## [Records to process]
☆ ☆ ☆ ☆
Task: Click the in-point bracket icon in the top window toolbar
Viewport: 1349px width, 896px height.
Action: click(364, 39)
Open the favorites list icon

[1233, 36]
☆ ☆ ☆ ☆
## [Brief]
Pick out every line in the rows above that contains the string "icon", and copy each one.

## [Answer in full]
Task: Click the in-point bracket icon in the top window toolbar
Open the favorites list icon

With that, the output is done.